物理量に対して、その誤差が0.1%程度であれば無視できるという場合があります。その一方で、ローレンツアトラクタのように、小さな誤差であっても無視してしまうと全く違う解になるようなものがあります。前者のように扱っていい問題と、後者のように扱うべき問題には明確な違いがありますが、そこで絶対に後者のように扱うべきなのが、人間に関する問題です。
我々一人ひとりは、地球上に全人口に対して考えれば、0.000001%にもなりません。であれば、それを無視しても良いのか、と。仮にその増減を無視しても良いと仮定すると、とんでもない結論が導かれます。「1人ぐらいの増減は無視しても良い」ということから、人を殺しても問題がない、という極論に至ります。
あくまでも極論です。しかしながら、「そんなモノはただ一人だから」と無視するだけの、二律背反的な多数決には問題が出てくる、という風に思います。多数決の原理などといいますが、要は少数派の意見が取られないということ、そしてその少数派の意見は「無視」されるのです。
少数派意見の怖いところは、人間の認識上、少数とみなされない人数であっても、多数決の原理の前では同じということです。過半数決定、というのであれば、99%が賛成で残り1%が反対であろうが、51%賛成で残り49%反対であろうが、結論は同じなのです。
量が少ないから無視をする。これは物理過程などで、理論上必要な場合には行わなければ議論が進展しません。しかし、そこには十分な考察が必要である、というのが人口の例から言えます。
その怖さを忘れて「無視して・・・」とあっさり書いているうちに、人間を無視するということを覚えてしまうのは怖いことです。そのことを理解した上で「無視する」ことを勉強しなければならないと思いますし、いつ、どこで無視して良いのか、そのことを真剣に考えるべきだと思います。

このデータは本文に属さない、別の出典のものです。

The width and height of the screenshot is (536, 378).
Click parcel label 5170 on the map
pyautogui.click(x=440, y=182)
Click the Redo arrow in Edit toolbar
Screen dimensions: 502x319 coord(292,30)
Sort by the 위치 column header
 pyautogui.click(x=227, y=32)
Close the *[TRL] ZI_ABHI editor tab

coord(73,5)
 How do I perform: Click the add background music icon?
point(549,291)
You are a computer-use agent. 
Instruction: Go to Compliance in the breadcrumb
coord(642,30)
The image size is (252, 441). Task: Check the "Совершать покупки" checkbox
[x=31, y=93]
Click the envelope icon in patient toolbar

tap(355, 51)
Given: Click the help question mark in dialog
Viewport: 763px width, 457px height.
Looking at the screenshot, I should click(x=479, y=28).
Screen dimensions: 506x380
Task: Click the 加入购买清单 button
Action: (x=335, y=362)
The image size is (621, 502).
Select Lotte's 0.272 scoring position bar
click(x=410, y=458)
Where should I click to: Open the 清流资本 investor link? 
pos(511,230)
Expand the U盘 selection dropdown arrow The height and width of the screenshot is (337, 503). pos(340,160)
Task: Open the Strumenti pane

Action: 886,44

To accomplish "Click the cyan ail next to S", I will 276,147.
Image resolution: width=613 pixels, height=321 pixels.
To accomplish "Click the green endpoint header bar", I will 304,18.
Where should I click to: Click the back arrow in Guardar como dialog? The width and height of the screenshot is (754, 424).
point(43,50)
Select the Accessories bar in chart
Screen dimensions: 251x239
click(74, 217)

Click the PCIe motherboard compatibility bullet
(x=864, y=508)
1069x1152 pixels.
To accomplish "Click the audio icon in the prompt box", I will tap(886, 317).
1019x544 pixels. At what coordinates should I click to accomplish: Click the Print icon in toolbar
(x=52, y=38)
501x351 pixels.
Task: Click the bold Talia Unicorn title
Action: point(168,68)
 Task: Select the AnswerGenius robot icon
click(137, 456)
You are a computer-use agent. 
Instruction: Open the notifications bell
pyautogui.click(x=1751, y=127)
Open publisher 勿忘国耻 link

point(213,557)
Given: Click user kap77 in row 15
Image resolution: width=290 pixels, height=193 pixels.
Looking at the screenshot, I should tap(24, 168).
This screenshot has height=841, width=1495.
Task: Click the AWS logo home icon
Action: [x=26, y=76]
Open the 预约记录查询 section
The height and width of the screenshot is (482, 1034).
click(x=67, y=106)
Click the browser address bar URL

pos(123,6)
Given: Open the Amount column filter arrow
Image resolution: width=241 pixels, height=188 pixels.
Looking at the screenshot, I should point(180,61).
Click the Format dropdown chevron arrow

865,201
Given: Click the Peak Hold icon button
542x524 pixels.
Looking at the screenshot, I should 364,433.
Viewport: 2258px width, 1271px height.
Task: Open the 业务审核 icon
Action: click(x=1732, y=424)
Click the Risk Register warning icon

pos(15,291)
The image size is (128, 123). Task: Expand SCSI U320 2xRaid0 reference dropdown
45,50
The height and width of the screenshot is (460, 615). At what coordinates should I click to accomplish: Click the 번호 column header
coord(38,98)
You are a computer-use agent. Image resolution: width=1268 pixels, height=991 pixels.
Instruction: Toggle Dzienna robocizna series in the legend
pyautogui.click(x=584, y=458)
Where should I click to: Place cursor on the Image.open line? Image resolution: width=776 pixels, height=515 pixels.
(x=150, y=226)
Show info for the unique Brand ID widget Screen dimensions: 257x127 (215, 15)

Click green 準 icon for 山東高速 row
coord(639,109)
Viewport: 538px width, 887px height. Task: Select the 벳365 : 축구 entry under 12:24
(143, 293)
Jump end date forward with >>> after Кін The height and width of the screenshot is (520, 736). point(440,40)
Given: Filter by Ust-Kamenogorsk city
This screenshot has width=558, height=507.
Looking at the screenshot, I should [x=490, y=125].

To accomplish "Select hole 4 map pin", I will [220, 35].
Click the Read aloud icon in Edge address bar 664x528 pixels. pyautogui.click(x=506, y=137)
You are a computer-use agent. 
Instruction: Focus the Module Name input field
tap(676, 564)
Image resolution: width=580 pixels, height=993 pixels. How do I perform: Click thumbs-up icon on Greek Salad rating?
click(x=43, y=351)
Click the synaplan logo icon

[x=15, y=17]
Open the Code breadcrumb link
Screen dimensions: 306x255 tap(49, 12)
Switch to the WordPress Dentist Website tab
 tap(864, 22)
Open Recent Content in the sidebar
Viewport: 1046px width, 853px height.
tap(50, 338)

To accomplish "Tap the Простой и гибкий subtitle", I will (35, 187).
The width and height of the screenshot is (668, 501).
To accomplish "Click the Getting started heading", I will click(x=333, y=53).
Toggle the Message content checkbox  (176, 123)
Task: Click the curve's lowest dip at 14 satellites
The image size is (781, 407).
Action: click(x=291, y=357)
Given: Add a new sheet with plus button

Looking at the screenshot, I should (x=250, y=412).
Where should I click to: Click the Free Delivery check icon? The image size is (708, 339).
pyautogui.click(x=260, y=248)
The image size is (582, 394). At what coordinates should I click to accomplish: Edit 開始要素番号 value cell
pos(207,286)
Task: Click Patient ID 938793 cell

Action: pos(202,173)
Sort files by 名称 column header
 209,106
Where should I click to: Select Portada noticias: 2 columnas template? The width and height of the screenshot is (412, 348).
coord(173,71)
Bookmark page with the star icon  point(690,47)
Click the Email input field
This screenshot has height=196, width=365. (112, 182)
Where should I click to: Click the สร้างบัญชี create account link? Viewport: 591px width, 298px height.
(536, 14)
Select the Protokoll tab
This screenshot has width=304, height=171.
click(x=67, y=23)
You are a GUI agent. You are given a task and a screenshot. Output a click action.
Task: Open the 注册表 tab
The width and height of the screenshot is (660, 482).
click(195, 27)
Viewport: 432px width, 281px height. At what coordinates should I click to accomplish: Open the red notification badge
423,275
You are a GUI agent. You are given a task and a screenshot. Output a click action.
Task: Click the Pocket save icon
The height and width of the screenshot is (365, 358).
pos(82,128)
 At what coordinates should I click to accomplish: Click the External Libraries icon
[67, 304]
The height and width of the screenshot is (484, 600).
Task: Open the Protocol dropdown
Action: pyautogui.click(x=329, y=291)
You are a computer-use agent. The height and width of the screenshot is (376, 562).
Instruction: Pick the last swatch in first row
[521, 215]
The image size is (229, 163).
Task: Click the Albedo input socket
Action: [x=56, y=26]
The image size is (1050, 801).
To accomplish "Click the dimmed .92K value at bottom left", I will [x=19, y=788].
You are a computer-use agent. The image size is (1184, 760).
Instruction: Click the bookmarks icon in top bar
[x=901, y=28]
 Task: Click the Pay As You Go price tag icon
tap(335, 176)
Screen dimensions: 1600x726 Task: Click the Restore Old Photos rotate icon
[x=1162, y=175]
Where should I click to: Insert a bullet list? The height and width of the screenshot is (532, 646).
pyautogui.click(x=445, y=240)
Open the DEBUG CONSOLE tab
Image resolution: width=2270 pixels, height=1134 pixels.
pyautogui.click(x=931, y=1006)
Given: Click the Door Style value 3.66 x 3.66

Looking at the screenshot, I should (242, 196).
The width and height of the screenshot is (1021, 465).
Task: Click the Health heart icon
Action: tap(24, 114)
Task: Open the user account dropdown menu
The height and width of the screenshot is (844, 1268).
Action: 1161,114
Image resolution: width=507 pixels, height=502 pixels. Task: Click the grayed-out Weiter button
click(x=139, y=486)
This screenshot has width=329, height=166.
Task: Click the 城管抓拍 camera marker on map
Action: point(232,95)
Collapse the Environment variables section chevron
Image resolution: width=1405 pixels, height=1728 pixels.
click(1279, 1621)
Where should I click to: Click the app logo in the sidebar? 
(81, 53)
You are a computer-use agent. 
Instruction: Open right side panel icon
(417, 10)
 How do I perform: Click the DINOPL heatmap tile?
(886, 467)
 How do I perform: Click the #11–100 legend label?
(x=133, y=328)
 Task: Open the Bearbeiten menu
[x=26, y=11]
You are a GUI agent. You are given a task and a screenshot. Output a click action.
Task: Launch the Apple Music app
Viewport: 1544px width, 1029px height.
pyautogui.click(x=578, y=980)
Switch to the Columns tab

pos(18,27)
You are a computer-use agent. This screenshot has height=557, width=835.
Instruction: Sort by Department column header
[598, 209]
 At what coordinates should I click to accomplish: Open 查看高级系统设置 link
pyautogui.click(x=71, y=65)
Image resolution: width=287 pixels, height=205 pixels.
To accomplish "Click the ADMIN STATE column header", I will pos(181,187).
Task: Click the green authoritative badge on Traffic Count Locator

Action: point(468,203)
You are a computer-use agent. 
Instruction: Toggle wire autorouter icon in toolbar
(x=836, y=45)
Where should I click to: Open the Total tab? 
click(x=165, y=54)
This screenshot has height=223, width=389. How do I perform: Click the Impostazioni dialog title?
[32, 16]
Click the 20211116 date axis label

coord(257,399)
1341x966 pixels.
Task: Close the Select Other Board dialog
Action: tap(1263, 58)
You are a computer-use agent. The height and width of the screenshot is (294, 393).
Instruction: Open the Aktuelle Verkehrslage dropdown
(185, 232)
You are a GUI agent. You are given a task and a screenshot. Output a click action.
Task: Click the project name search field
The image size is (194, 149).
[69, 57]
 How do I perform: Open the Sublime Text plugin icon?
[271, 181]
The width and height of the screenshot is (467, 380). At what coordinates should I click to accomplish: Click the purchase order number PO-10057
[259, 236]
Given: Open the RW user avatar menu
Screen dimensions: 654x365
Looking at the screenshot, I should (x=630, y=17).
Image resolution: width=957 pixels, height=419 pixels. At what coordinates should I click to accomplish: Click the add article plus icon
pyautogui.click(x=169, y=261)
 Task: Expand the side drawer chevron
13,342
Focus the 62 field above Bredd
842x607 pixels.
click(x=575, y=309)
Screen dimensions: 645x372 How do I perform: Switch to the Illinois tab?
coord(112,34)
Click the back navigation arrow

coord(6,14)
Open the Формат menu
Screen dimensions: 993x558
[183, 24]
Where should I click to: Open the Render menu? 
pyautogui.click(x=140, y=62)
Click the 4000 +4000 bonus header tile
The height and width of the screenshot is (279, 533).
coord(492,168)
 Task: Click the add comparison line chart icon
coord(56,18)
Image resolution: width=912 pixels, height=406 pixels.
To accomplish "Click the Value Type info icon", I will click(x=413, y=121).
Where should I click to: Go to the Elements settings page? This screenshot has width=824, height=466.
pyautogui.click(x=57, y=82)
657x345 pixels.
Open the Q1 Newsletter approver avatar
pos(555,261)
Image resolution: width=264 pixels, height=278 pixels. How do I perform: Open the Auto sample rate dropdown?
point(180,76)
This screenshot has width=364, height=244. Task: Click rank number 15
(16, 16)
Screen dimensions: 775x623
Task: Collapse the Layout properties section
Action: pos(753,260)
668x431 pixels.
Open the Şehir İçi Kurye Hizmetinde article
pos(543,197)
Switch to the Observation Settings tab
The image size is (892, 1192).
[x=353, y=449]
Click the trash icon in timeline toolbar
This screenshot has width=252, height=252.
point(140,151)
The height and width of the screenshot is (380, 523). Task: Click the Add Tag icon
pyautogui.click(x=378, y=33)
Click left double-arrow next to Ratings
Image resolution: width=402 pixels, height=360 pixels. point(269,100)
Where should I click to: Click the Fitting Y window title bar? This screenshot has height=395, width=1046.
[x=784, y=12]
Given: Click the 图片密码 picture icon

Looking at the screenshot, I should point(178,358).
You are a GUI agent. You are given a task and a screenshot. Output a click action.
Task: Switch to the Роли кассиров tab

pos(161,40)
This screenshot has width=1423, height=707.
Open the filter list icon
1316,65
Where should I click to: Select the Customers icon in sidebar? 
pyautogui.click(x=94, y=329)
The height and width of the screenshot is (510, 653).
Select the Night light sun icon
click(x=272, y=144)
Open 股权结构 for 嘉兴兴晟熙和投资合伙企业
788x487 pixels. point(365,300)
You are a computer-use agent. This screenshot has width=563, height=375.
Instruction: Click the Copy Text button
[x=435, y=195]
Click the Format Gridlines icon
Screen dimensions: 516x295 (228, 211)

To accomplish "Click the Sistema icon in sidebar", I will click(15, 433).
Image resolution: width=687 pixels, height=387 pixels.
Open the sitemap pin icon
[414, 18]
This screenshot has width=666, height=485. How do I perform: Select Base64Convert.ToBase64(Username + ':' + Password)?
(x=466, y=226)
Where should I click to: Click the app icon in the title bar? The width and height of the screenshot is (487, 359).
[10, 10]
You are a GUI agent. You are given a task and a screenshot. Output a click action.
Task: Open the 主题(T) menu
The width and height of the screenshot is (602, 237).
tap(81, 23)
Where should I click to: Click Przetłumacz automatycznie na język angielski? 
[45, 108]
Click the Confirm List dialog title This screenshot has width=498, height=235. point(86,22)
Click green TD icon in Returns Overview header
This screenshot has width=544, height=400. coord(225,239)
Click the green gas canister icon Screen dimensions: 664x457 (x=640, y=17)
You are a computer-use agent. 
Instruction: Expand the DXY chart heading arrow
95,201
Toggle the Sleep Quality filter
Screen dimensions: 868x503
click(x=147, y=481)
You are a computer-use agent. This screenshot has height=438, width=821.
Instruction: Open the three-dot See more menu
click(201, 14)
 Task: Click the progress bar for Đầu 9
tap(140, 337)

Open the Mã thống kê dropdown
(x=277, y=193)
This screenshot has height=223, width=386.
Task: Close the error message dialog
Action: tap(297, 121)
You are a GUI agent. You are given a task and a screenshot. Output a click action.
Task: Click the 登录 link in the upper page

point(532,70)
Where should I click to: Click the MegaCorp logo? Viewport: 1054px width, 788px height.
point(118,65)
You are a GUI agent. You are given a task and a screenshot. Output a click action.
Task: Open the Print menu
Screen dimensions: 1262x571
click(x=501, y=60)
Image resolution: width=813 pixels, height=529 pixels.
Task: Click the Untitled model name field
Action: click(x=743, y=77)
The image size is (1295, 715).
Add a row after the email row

少数といえば、昔、1/100は皆たいしたことがないと感じるが、10000/1000000は結構な人数である、と感じる、という話を聞いたことがあります。どちらも約分すれば同じ値なのですが、この「人数の差」は、1人であれば無視してよく、同じ割合でも母体が大きくなれば無視してはならない、ということを意味しているように思います。単に母体の大きさだけで無視すべきかどうかを、人間が知らず知らずのうちに持っている、その恐ろしさを痛感しました。
村八分は非常に怖い刑だったといいます。その根底は「無視」にあります。我々人間は、無視するということの怖さを考えて、それを常に意識して、その上で無視せねばならないと感じました。